Why an honorary doctorate? 

22 September 2020. Simon Gronowski receives an honorary doctorate from the VUB together with Koenraad Tinel, his friend, brother, and companion.

Forgiveness and friendship

Gronowski's exceptional friendship with Koenraad Tinel sprang from a background that could not have been further apart. Nazi scion versus Jew. Jew versus Nazi scion. They are connected by a past, by guilt, each on his side of the line. With their joint book, they give hope for hope.

Their story is one of reconciliation, of forgiveness stronger than hate. Letting go: a way of life. Both inspire and set an example for generations to come. These powerful values, which have survived in spite of all the storms, nestle securely beneath the wings of those of VUB: freedom, equality, and solidarity. That's what life is all about.

There is no such thing as a life full of peace and quiet. The history of World War II took too indelible a place in Simon Gronowski's life for that. But how enchanting is his story, which exchanged horror and despicable human behaviour for forgiveness, camaraderie, and eternal connection. Life is beautiful, in all its repugnant frightfulness. Forgetting is impossible, that is always the struggle. But forgiving finally makes the future beautiful.

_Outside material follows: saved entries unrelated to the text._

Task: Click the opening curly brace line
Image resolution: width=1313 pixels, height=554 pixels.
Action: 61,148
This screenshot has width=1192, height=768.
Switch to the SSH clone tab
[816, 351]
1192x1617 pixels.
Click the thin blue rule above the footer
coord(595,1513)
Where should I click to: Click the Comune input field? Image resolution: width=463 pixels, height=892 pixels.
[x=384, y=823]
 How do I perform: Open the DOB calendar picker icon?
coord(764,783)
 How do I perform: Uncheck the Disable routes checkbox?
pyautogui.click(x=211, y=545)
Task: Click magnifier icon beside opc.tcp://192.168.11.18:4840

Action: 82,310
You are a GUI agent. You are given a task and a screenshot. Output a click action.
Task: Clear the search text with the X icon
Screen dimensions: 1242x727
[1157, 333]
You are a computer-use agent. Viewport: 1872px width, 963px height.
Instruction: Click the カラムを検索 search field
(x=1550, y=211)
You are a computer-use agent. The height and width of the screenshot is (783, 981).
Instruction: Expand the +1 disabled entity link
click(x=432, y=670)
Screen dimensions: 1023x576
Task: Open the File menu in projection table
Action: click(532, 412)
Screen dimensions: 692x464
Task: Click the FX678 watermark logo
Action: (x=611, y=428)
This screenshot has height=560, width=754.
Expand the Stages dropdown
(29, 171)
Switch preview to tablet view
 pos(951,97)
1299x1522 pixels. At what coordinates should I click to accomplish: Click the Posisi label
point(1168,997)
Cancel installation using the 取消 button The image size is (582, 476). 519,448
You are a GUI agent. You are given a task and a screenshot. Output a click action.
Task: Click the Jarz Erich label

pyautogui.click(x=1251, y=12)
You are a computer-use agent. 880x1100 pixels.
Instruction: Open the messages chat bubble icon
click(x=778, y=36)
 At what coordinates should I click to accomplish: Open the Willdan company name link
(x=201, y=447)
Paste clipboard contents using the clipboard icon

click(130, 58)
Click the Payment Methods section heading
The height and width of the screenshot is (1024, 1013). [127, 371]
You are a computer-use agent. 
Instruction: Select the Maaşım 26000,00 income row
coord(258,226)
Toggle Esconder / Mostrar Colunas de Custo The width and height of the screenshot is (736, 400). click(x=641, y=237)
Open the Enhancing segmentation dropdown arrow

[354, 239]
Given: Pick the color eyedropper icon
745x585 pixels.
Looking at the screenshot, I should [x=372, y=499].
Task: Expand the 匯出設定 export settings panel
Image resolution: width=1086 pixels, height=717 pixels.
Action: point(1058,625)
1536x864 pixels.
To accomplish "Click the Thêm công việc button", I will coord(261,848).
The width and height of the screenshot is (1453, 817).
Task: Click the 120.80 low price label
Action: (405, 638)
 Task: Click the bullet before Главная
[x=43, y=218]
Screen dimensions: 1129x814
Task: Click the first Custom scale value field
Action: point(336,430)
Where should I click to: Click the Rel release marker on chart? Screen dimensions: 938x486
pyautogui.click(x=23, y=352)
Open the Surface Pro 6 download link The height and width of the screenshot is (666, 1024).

“Life is beautiful, but is a struggle every day.”

About his career

A narrow escape from death

12 October 1931. Simon Gronowski is born in Uccle. His father is a Polish Jew who found his way to Belgium around 1920; his mother - from Lithuania - followed not much later. They build a house and their lives, there in Etterbeek. Mother runs a leather goods shop, father is a wholesaler. Simon has another sister, Ita. 

It is 1942 and World War II brings turmoil and terror. The furious razzias against the Jews lead to arrests and the Gronowskis go into hiding in a small flat in Woluwe-Saint-Lambert. The ring of the doorbell that startles everyone at 9 a.m. on 17 March 1943 is the beginning of a dramatic turn in their lives. Two Gestapo members arrest the family and they end up, with many others, in the Dossin barracks in Mechelen. Numbers are distributed; Simon gets 1234, his mother 1233. 

19 April 1943. Simon and his mother leave in a filthy cattle car with an entire convoy bound for Auschwitz. Nobody has any idea what that destination really means. They are told they are going to work in factories. 

But on the way, resistance fighters stop the train and help some to escape. When a few prisoners manage to open the wagon door some time later, Simon's mother tells him to jump. He is afraid, terrified; but he does it. Simon waits and waits on the verge for his mother to join him, but that does not happen. It is the last time he sees her. 

Until the liberation, the young Gronowski lives in hiding with Belgian families. In the meantime, he learns that his mother died in the gas chambers. So did his sister, from whom he acquired his love of jazz. His later repertoire is a tribute to her. Father Gronowski dies of grief in 1945

In 1949, Simon Gronowski studies law, earning a doctorate. His desk in 2019 is filled with paper and diaries, pictures of lawyers and righteous people cover his walls. He often visits schools and speaks with children and teenagers. We must not forget.

Back to the Dossin barracks in '43. The brother of the well-known sculptor Koenraad Tinel is one of the guards there. And now, so many years later, the man feels deep regret and wishes to come to terms with his conscience before he breathes his last breath. He wants to see Gronowski. With some help, a first contact takes place and a reconciliation is achieved. The power of forgiveness is of unparalleled wonder. 

This reconciliation leads to an incredibly beautiful and intense friendship between Simon Gronowski, child of a deportee, and Koenraad Tinel, scion of a Nazi family. Perpetrator and victim transcend history. They call each other brothers, and a book - 'Finally Liberated’ - follows, spreading a message of hope and happiness. Freeing yourself by forgiving; that is Simon Gronowski's lesson in life. Unspeakable gratitude, for those who risked their lives to save deportees, unspeakable words for those who continue to deny the horror. 

He calls his mother a heroine. “On her journey to death, she pushed me to life. That was the most important thing for her, to see her son alive. That was my mother.” 

What is an honorary doctorate?

VUB has awarded honorary doctorates every year since 1978 to personalities from the most diverse backgrounds who have made a remarkable contribution to their field and to society. From this solemn moment of recognition, they bear the honorary title of Doctor Honoris Causa of VUB.